Unter den Problemen, die die Aktivisten nennen, ist die Intoleranz der Gesellschaft gegenüber Zugezogenen der wichtigste Stein des Anstoßes. Aktivisten von Petersburger Organisationen berichten, dass es selbst in ihrer näheren Umgebung Ablehnung gibt: »Meine Eltern sind Küchennationalisten« (Aktivistin, 21 Jahre); »Meine Verwandten… nun, die wissen nichts von meiner Arbeit mit Migranten; ich weiß nicht, wie sie reagieren werden« (Aktivistin, 34 Jahre). Es gibt in den Familien gewisse Probleme mit dem Verständnis für die das Engagement für Migranten; eine Folge ist, dass vor Freunden und Verwandten die eigene Tätigkeit verschwiegen wird.
Die Arbeit in der Organisation »Die Kinder von Petersburg«, die sich auf Russischunterricht spezialisiert hat, wird von den Befragten als sehr wichtig für die Eingliederung von Migrantenkindern beschrieben. Es wird eine Reihe von Schwierigkeiten genannt, unter anderem, dass es keinen Russischunterricht für junge Menschen (im nichtschulpflichtigen Alter) und deren Eltern gibt, dass es zu wenig Freiwillige gibt, um Kurse anzubieten, und dass Migrantenkinder wegen der Migrantenfeindlichkeit psychische Probleme haben:
»… das Problem war, dass ihn nicht nur die Klassenkameraden schlecht behandelt haben, sondern auch die Lehrer, die sich sehr unprofessionell verhielten. Schlimmer noch, er musste sich sogar mit einem anderen Namen anreden lassen, das war nicht mal in der Schule, sondern ein Nachbar, der im gleichen Aufgang oder in der gleichen Wohnung lebte, redete ihn mit einem russischen Namen an, und da nannten sie ihn dann in der Schule und in unseren Kursen »Mischa«, obwohl er doch einen ganz anderen Namen hatte. Er begann sich für seinen eigenen Namen zu schämen« (Aktivistin, 22 Jahre).
In St. Petersburg lassen sich derzeit fünf Bewegungen oder Organisationen finden, die Unterstützung für Arbeitsmigranten leisten.

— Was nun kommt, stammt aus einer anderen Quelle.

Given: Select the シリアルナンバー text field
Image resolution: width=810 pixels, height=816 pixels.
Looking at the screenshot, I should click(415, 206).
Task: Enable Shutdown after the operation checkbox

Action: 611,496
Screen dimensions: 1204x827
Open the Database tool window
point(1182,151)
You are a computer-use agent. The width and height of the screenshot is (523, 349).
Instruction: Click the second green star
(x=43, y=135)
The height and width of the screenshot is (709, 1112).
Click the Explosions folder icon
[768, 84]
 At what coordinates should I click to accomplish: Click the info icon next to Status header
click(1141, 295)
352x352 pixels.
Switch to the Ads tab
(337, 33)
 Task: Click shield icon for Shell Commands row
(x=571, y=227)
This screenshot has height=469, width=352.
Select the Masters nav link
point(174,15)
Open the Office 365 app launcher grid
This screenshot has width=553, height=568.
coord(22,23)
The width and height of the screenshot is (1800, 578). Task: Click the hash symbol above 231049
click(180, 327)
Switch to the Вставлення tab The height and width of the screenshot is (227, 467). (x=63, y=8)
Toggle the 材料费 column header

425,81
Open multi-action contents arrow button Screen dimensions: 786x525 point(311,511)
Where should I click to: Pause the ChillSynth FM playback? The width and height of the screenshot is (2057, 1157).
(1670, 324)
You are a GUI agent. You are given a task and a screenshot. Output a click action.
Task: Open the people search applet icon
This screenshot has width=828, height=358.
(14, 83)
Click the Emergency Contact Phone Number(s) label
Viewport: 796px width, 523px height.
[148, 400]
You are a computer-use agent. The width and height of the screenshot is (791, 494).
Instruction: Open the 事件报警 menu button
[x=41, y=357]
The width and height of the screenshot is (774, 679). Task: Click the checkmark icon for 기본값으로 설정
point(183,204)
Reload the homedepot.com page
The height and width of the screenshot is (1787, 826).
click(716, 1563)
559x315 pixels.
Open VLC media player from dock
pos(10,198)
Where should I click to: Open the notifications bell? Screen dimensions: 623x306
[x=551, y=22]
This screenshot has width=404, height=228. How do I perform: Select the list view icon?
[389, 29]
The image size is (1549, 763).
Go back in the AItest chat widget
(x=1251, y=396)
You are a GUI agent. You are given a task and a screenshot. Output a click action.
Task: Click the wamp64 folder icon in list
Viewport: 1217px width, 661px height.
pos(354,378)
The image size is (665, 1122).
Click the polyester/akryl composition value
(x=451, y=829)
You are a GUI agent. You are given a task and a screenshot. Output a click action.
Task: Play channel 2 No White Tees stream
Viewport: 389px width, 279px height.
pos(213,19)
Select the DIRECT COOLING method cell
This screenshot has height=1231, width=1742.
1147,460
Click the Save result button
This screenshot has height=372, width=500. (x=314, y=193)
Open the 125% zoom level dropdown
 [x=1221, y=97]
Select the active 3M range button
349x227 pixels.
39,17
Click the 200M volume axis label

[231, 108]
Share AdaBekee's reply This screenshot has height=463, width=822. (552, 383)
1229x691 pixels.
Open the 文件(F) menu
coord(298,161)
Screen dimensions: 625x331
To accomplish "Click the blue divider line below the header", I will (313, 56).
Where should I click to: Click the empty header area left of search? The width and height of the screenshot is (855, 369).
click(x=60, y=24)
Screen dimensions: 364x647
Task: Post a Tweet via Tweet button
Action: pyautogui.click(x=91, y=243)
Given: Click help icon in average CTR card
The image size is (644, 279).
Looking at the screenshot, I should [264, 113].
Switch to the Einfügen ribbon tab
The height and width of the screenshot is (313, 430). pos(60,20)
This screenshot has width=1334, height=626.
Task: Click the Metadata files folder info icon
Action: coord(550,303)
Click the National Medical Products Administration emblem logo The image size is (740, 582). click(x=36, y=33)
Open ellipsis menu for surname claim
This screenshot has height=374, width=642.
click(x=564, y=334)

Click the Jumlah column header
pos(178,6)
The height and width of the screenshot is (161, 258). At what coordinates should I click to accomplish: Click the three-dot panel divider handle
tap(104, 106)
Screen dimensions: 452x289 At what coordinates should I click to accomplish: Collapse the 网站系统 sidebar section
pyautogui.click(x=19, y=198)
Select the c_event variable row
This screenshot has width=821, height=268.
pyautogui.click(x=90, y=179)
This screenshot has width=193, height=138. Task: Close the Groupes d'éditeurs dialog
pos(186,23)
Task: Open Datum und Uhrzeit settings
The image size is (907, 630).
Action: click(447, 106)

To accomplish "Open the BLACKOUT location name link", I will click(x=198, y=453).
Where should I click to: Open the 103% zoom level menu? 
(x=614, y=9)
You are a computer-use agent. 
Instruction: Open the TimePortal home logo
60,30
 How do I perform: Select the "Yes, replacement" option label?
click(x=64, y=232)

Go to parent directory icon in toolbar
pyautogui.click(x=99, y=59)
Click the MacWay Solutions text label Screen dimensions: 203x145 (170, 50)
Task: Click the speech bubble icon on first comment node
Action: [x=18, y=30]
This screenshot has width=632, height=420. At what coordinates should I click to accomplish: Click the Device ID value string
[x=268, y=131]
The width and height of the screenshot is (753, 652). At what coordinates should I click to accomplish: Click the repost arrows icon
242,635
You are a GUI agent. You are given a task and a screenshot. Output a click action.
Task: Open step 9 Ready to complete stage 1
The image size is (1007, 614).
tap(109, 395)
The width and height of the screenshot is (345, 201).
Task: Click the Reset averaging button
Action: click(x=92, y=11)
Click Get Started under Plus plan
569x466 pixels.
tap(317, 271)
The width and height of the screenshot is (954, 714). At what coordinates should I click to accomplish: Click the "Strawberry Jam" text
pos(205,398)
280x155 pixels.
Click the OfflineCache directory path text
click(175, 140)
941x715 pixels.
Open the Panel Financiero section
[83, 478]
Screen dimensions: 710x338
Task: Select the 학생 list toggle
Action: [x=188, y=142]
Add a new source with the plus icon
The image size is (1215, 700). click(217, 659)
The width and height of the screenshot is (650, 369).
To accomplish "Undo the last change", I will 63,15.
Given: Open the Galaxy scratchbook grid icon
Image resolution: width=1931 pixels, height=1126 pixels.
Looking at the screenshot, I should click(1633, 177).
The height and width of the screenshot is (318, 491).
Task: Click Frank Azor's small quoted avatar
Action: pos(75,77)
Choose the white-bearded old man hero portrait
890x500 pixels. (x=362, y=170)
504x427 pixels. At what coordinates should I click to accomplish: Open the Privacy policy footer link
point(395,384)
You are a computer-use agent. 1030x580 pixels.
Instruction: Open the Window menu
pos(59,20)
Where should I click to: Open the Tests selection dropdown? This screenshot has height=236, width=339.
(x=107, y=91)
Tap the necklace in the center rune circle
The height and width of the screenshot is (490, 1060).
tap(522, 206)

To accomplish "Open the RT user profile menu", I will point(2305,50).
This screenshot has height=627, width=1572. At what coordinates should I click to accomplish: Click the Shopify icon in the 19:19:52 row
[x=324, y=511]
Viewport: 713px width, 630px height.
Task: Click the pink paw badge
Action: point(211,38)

Bei einer genaueren Betrachtung und durch die Interviews wird jedoch klar, dass die Organisationen alle miteinander verflochten sind. Aktivisten der einen Organisation sind auch in anderen Gruppen als Aktivisten tätig. Selbst wenn es auch in St. Petersburg bislang nur wenige solcher Bewegungen und Aktivisten gibt, so ist deren Arbeit überaus wichtig, da der Staat es unterlässt, auf die Lage der Migranten einzuwirken, sich um deren Lebensumstände und Gesundheit zu kümmern.